The campaign begins on Sunday, September 6 and the CWA of NSW have partnered with White Ribbon Australia and Domestic Violence NSW to support each organisation's lobbying efforts and services offered to victims and their families.
One of the biggest things the CWA of NSW would like to see changed was more facilities, emergency accommodation and support services for victims in rural and regional NSW.
CWA NSW President Stephanie Stanhope said it was important domestic violence vicitms and their families know they are supporting them and would like to see change.
"One of the major ways we can help is through our advocacy role, we do have good access to politicians and they do listen," she said.
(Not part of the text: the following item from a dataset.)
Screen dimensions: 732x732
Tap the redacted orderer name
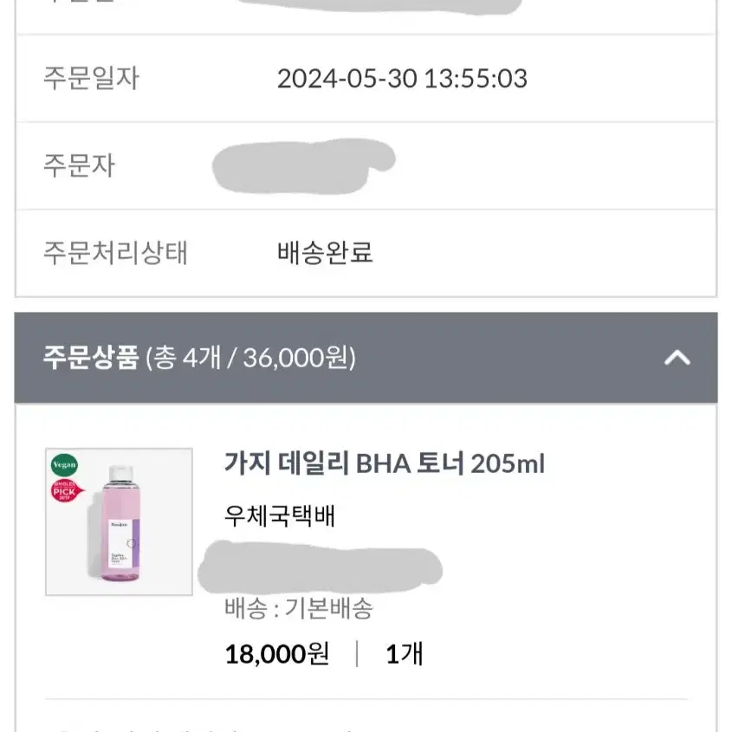303,166
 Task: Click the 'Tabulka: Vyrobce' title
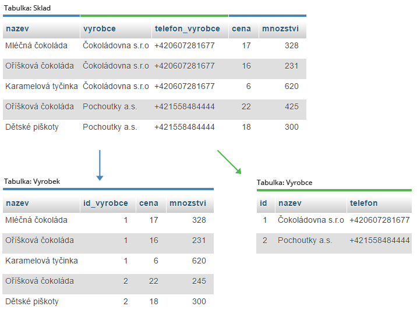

"Partnering with White Ribbon and DV NSW is also an added bonus because it extends the voice to further areas..."
Ms Stanhope said the CWA of NSW understand that domestic violence is a widespread issue.
"It is becoming a national emergency. It is happening everywhere and with the COVID-19 lockdown it's even worse," she said.
"I was a victim o domestic violence and there are so many people out there who have directly been a victim or know someone closely who has. It's very widespread."
The CWA of NSW president said with support domestic violence is someone that victims can get through.
"There are services out there who can help and with the support of community and organisations, you can come out a much stronger person," Ms Stanhope said.
"There is a light at the end of the tunnel, even though at the start it looks as if it is never ending. It is not something anyone should ever have to experience, but unfortunately everyone is a possible victim."
ALSO MAKING NEWS:
According to statistic released by CWA of NSW one woman is killed every nine days and one man is killed every 29 days in a domestic violence-related situation.
One in six women and one in 16 men in Australia have experienced physical or sexual violence from a current or previous cohabiting partner.
Indigenous women are 32 times more likely to be hospitalised due to family violence than non-indigenous women.
Domestic and family violence is the leading cause of homelessness for women and their children.
Women in regional, rural and remote areas are more likely than women in urban areas to experience domestic and family violence, and those who do seek help can find difficulty in accessing services due to geographical isolation and lack of transportation options.
For those in need of assistance, 1800RESPECT is the national sexual assault, domestic and family violence counselling service, which can be contacted on 1800 737 732.